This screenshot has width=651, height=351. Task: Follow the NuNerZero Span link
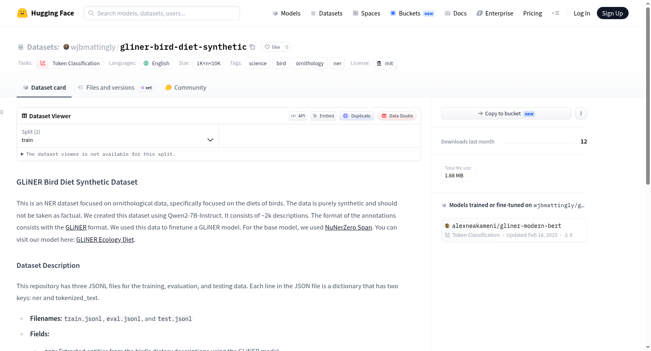(348, 227)
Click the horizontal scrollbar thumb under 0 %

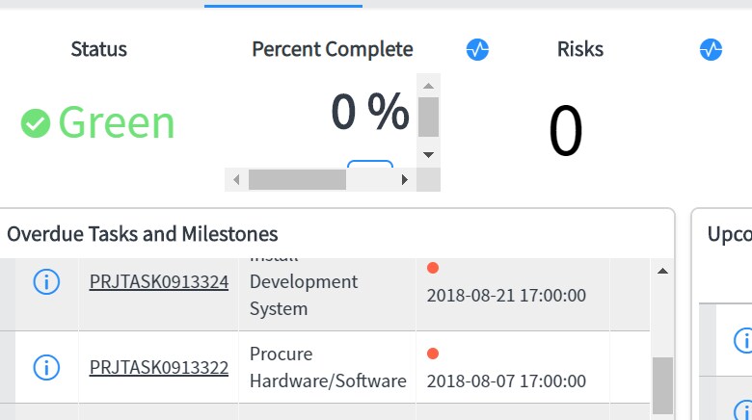[x=297, y=180]
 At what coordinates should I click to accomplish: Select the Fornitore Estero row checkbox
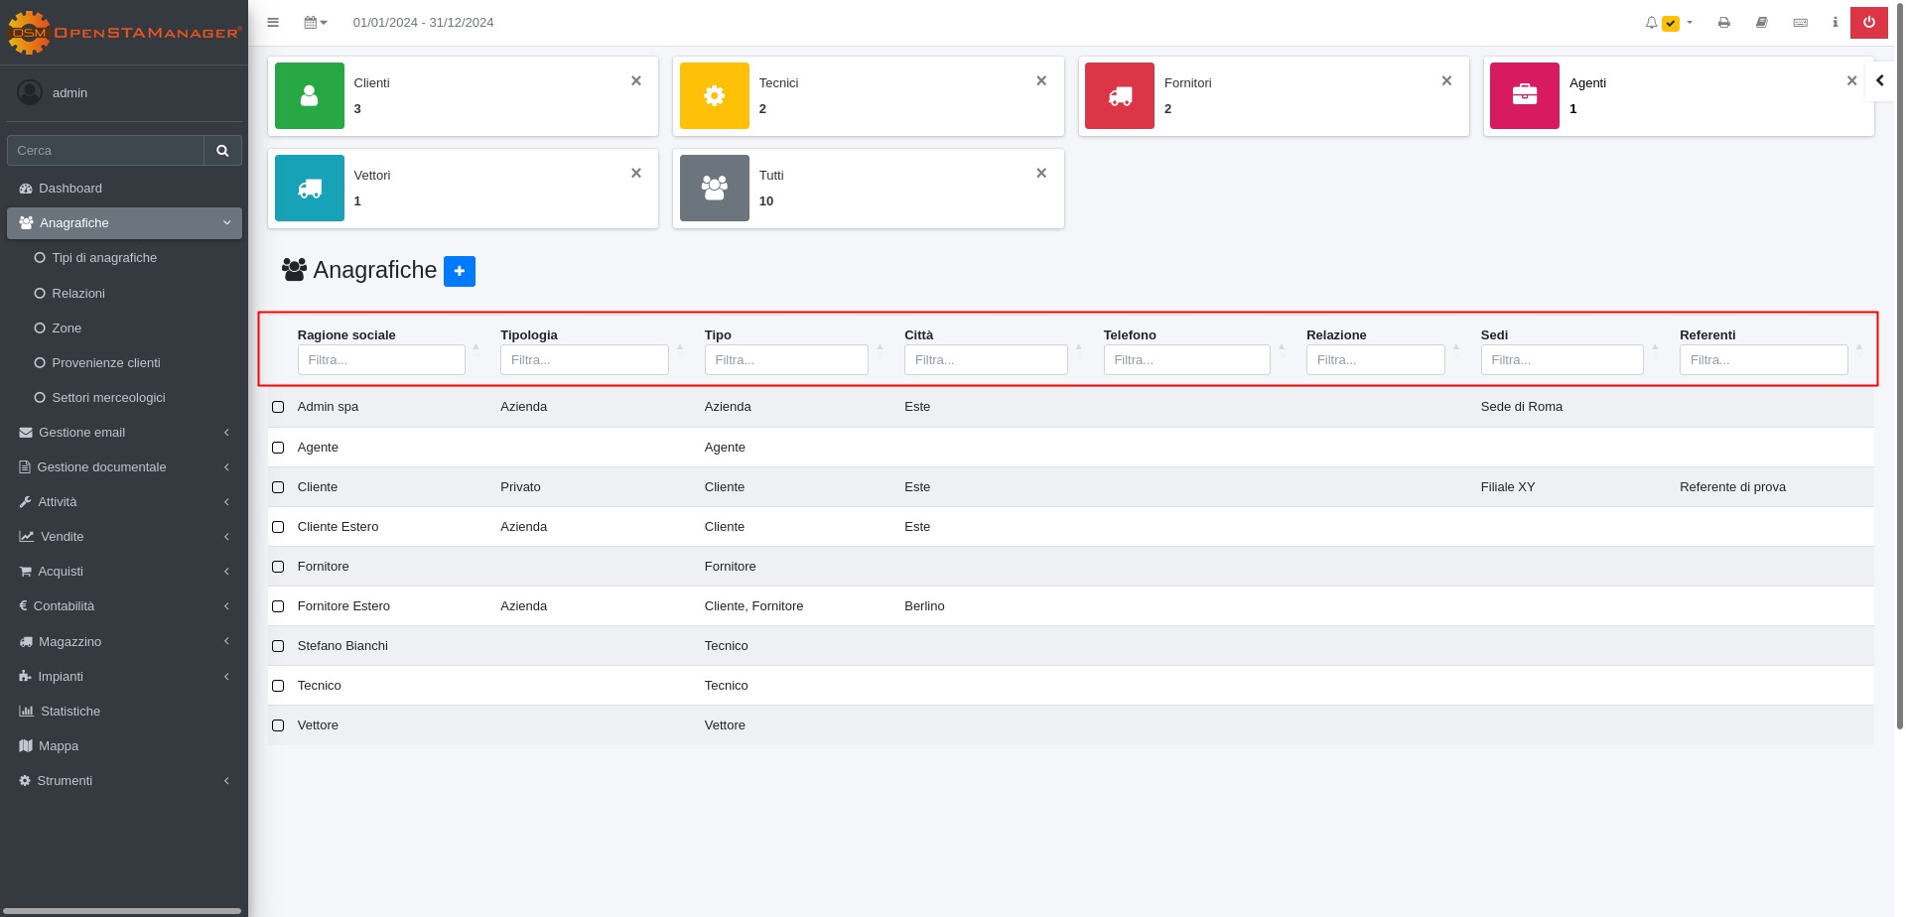pos(278,606)
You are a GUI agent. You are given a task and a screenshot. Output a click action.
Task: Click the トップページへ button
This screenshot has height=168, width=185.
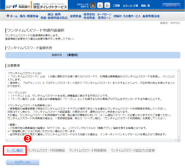(22, 162)
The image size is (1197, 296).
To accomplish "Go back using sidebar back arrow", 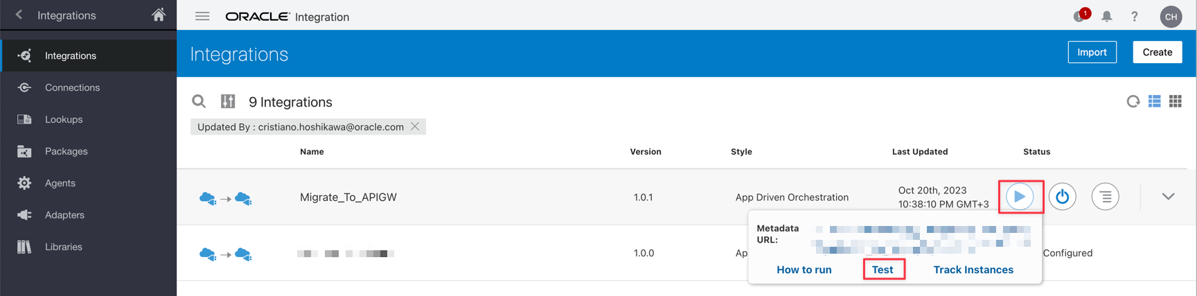I will [x=19, y=15].
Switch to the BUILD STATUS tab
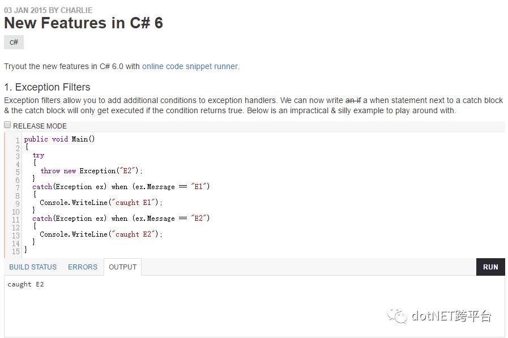Image resolution: width=508 pixels, height=338 pixels. tap(33, 267)
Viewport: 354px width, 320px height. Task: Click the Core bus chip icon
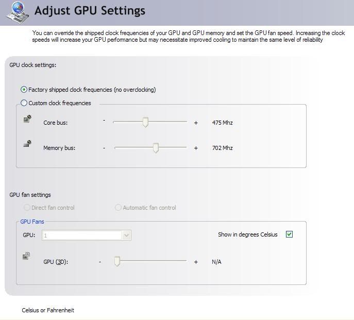[x=27, y=119]
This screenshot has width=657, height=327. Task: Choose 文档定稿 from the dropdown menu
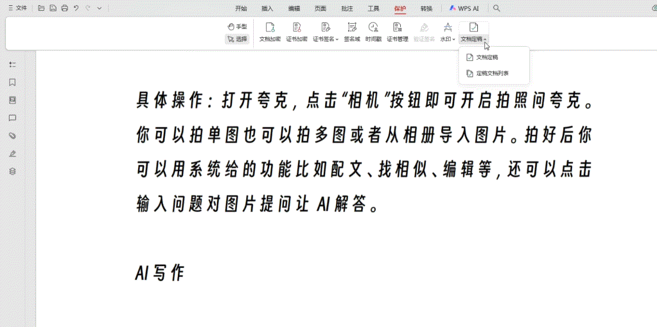pyautogui.click(x=487, y=57)
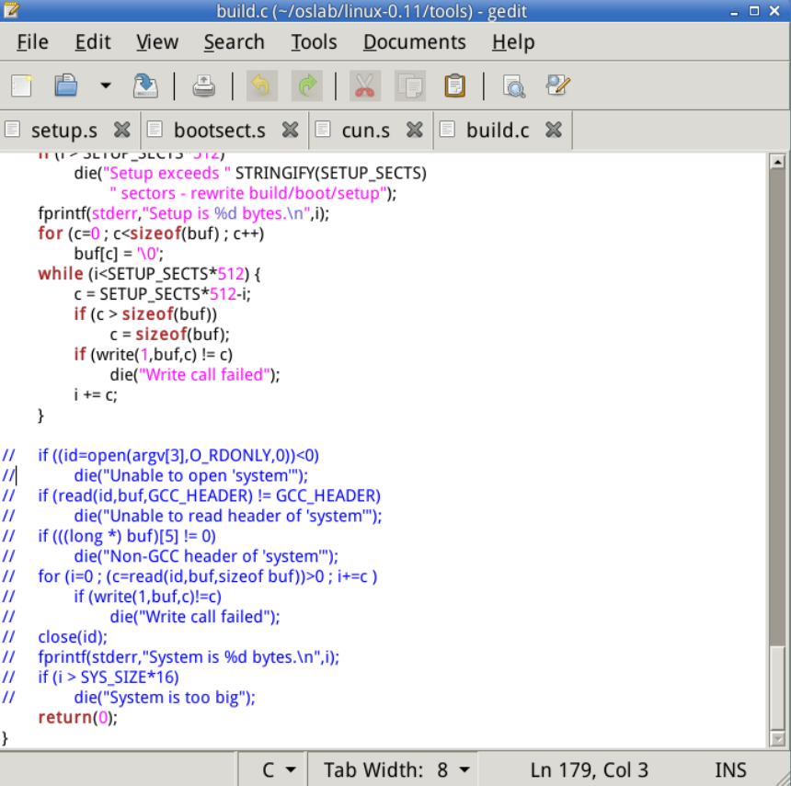Open the Find dialog icon
Screen dimensions: 791x786
tap(514, 85)
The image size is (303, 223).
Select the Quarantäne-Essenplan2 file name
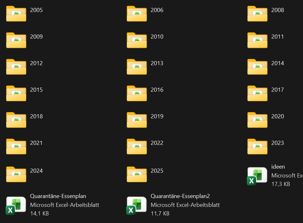coord(180,196)
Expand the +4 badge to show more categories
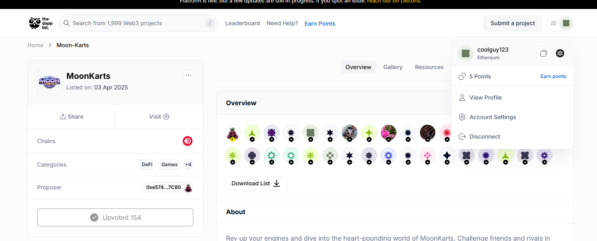This screenshot has height=241, width=597. click(x=188, y=165)
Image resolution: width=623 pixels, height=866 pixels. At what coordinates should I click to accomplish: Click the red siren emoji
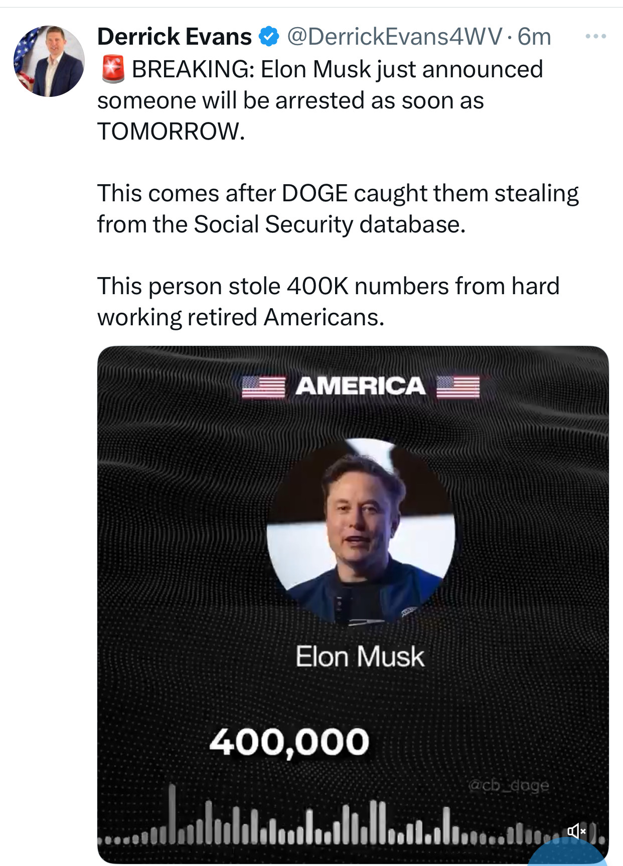click(113, 69)
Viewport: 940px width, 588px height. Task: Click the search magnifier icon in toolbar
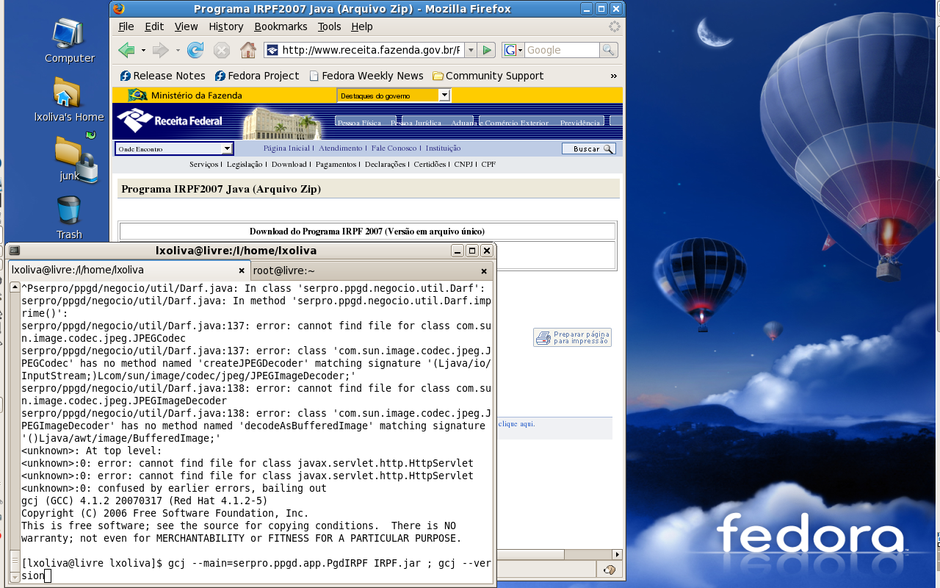click(608, 50)
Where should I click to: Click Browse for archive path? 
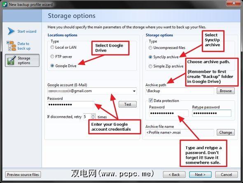coord(225,91)
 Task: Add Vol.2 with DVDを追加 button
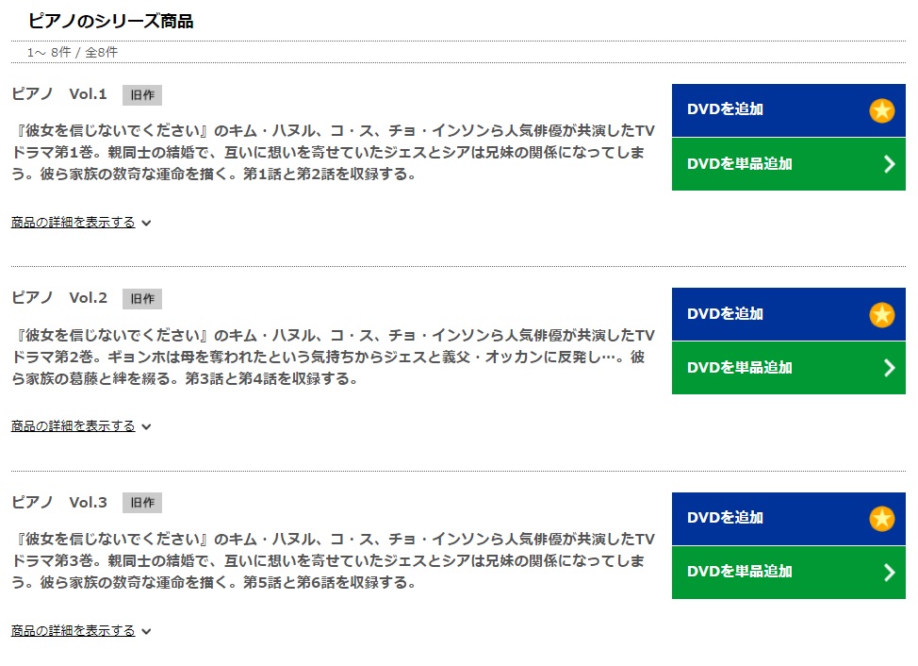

# Exercise goal
Give the count of lines in the listing above that hold the word "size", and say nothing else.

# Solution to the exercise
2